The eTC also sensitized me to the need to produce accessible instructional materials (e.g. materials compatible with screen readers for the visually impaired). I decided to expand my use of Pandoc-flavored Markdown and the Pandoc tools for producing materials in a variety of accessible formats (HTML, LaTeX/PDF).
In Summer 2016, I had materials in a variety of formats. The Notes on Functional Programming with Haskell used LaTeX, BibTeX, and makeIndex. This is a great format for producing printed scientific documents, but not as good for display on the Web. Some of my other materials used HTML, which is great for the Web, but not for printed documents. I also had some material in Microsoft Office formats, Pandoc-flavored Markdown, and plain text (e.g. program comments).
Pandoc-flavored Markdown offered a means for achieving both greater flexibility and greater accessibility. Of course, sometimes I have to compromise on the appearance in some formats.
The Pandoc tool uses a language-processing approach, is implemented in Haskell, and supports Lua as its builtin scripting language. So it is a good fit for this textbook project. I thank John MacFarlane and many others who have developed and maintained the excellent Pandoc tools.
In Spring and Summer 2017, I combined the efforts from the previous years and sought to expand the Haskell-based functional programming course materials to include materials for the interpreter-based approach to the programming languages course and new Haskell-related material on type classes.
I redirected the work from developing materials for an online course to developing a textbook for the types of courses I describe in the “Course 1 and Course 2” section above.
In Fall 2017, I taught CSci 450 from the 2017 version of the textbook.

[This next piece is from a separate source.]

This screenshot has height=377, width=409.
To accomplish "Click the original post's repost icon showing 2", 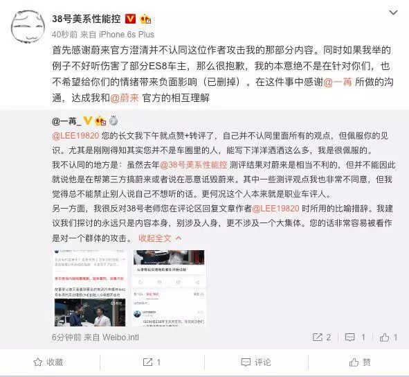I will pyautogui.click(x=322, y=337).
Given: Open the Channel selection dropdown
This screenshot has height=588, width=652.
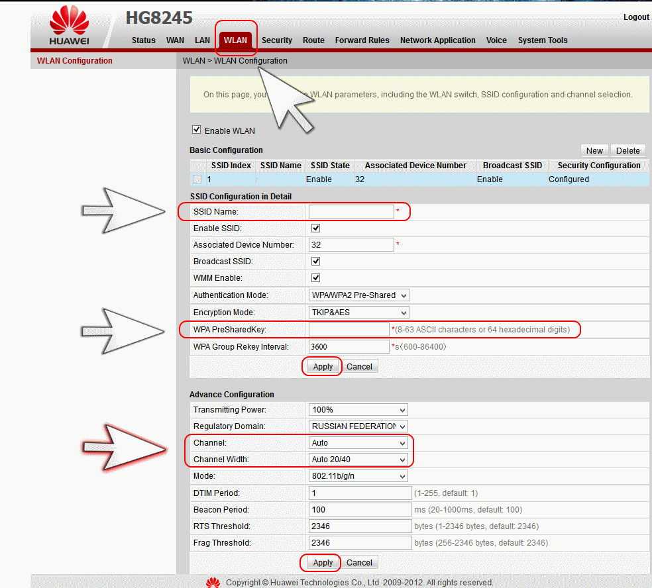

Given my more mature materials, it worked better than the Lua-based course the previous year. But that effort identified the need for additional work on the textbook: shorter, more focused chapters, some explicit discussion of software testing, more attention to the language-processing issues, etc.
I thank my Fall 2017 and Fall 2018 TA for CSci 450, Kyle Moore, for his suggestions and corrections in a number of areas. I also thank the Spring 2017 Multiparadigm Programming (CSci 556) and Fall 2017 CSci 450 students for their feedback on the textbook materials.

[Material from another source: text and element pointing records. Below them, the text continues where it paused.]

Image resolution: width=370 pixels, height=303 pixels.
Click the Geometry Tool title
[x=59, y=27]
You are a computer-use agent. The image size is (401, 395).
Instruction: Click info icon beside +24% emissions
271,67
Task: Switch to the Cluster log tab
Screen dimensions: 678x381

I thank my long-time colleague, and current Department Chair, Dawn Wilkins, for her general suggestions on the CSci 450 course and the textbook and for the Department’s continued support of my textbook writing efforts.

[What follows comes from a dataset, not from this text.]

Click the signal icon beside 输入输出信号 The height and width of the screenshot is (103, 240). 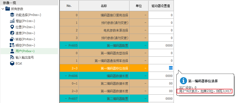click(x=12, y=57)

I also thank Armando Suarez, my Spring 2018 TA for Senior Project and student in Software Language Engineering that semester, for his suggestions on my materials and approach to those courses—some of which I have applied to this textbook and its associated courses.
In 2018, I began restructuring the 2017 version of the textbook to better meet the needs of the CSci 450 course. I changed the title to Exploring Languages with Interpreters and Functional Programming.
I incorporated additional chapters from the Notes on Functional Programming with Haskell and other materials that had not been previously included. I am also developing new chapters on software testing, the language processing pipeline, and the Imperative Core language interpreter. I plan to develop additional interpreters, such as one for a Scheme-like language.
Because of this project, I have come to appreciate how much time, effort, and attention to detail must be invested to develop a good programming language organization textbook. I think Samuel Kamin, Robert Sebesta, Michael Scott, Norman Ramsey, Shriram Krishnamurthi, and other authors for their investment in writing and updating their books.
As I have noted above, I maintain this preface as text in Pandoc’s dialect of Markdown using embedded LaTeX markup for the mathematical formulas and then translate the document to HTML, PDF, and other forms as needed.